After six films – or two sets of trilogies if you want to look at it another way – it felt like Jurassic Park movies were done once Jurassic World: Dominion finished its run at cinemas last year. From a financial standpoint, you might argue that it would be a no-brainer to make more films. After all, they were almost all hugely successful at the box office. Four of the six, including the most recent three Jurassic World movies, are listed among the top-50-grossing movies of all time, all taking in more than a billion dollars.
But there is, nevertheless, a creative issue. Where do you go with the franchise? How many times do you tell the same story of a dino apocalypse? If audiences weren’t willing to vote with their feet and wallets, there was a sense after Dominion that they would be. It would be surprising to see anyone pick up the franchise for cinema, at least until enough time has passed for a fresh reboot.

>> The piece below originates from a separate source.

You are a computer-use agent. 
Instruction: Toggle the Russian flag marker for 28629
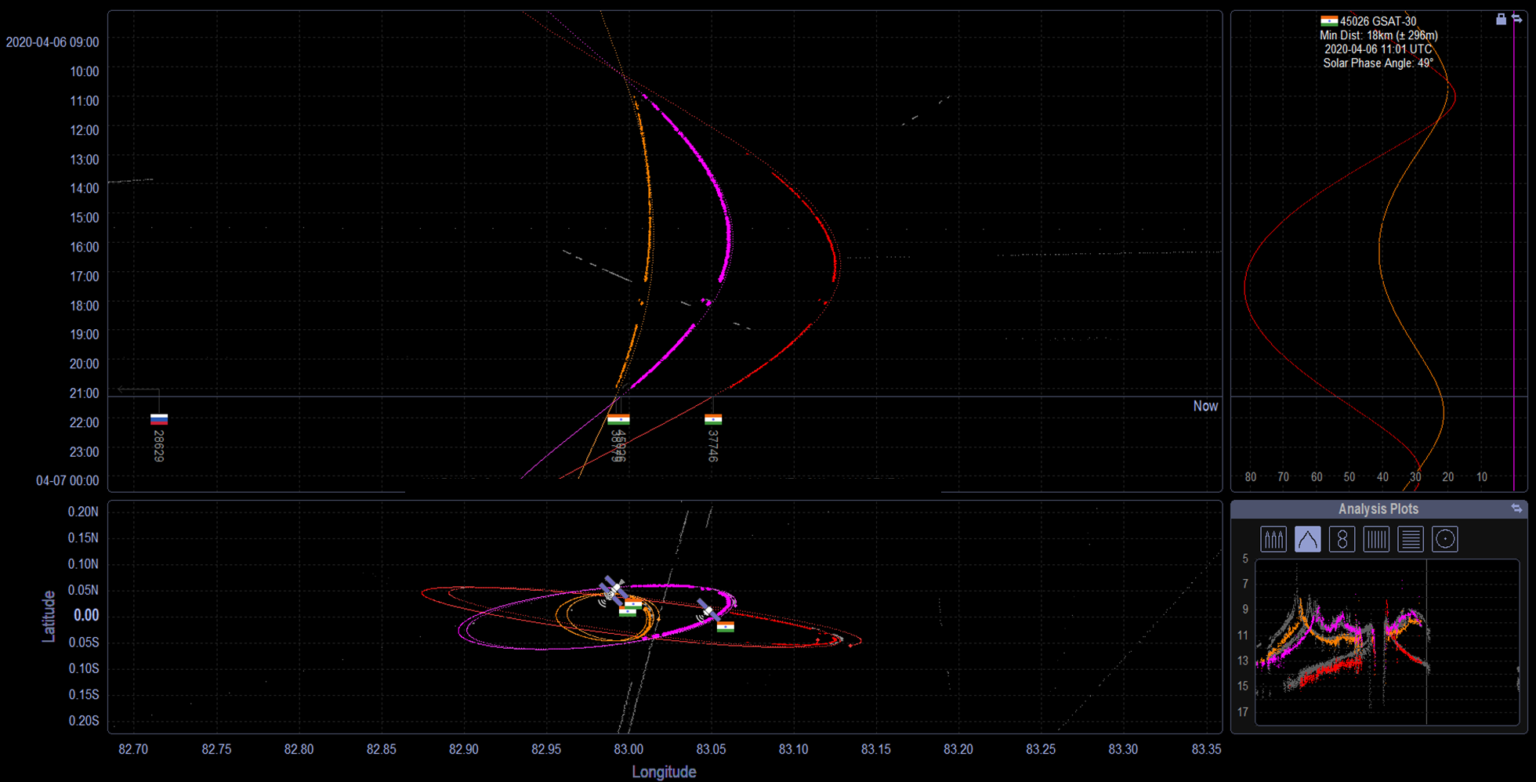[157, 419]
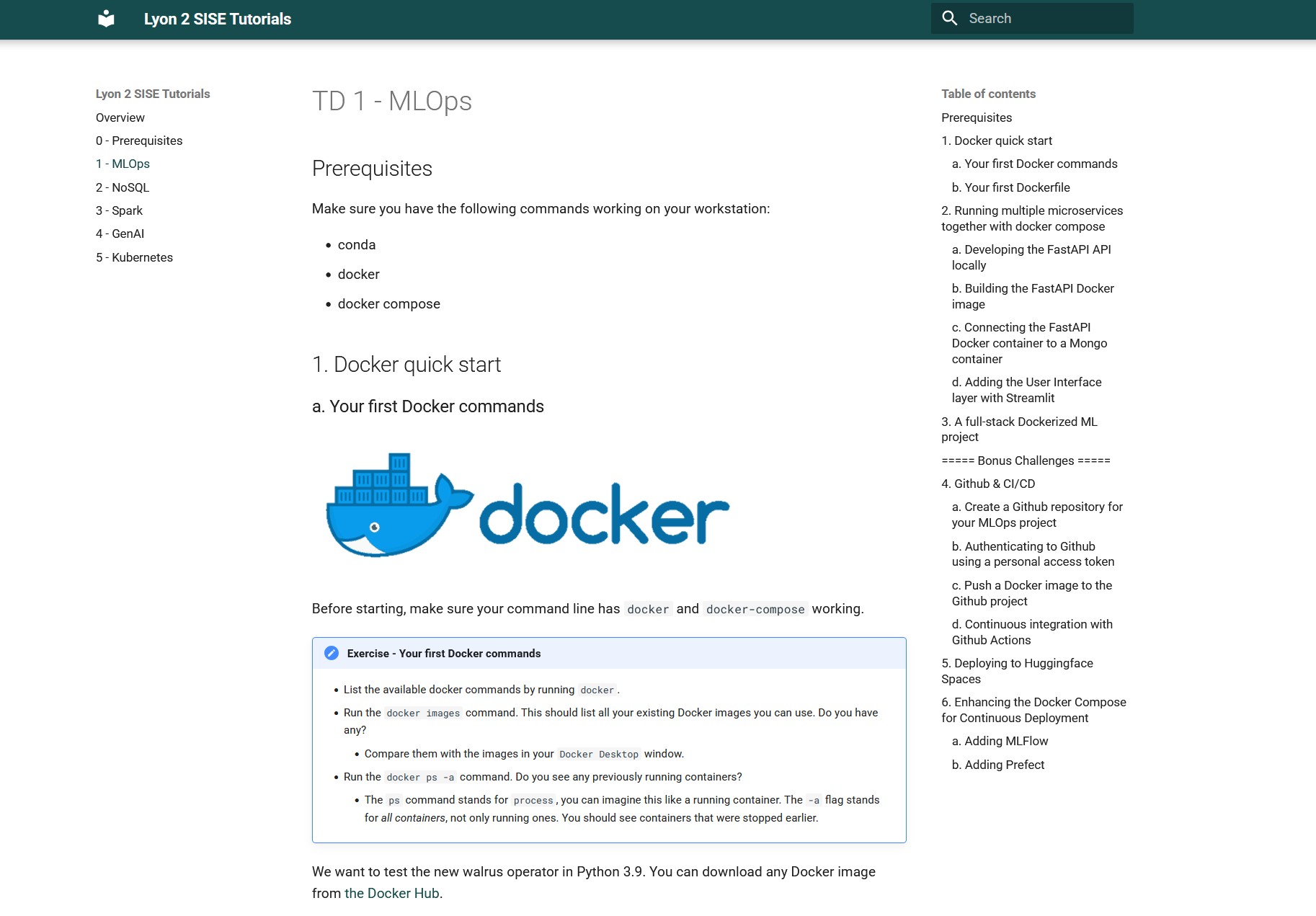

Iconic Intellectual Property Will Always Be In Demand
Yet this is an iconic intellectual property, and there is an appetite for the idea of a Jurassic Park universe. So, might we ask whether the franchise would be suited to a television run? The point, as such, is that television can tell a story in a different way, giving characters and storylines more room to breathe.
Of course, the films are not the only media related to the Jurassic Park intellectual property. There are short films, such as Battle at Big Rock, an animated series Camp Cretaceous, Lego animated projects, and a host of games, including Microgaming’s Jurassic Park slots series, which are among the most popular titles at online casinos. However, there has not been a live-action television series, and there do not seem to be concrete plans to make one.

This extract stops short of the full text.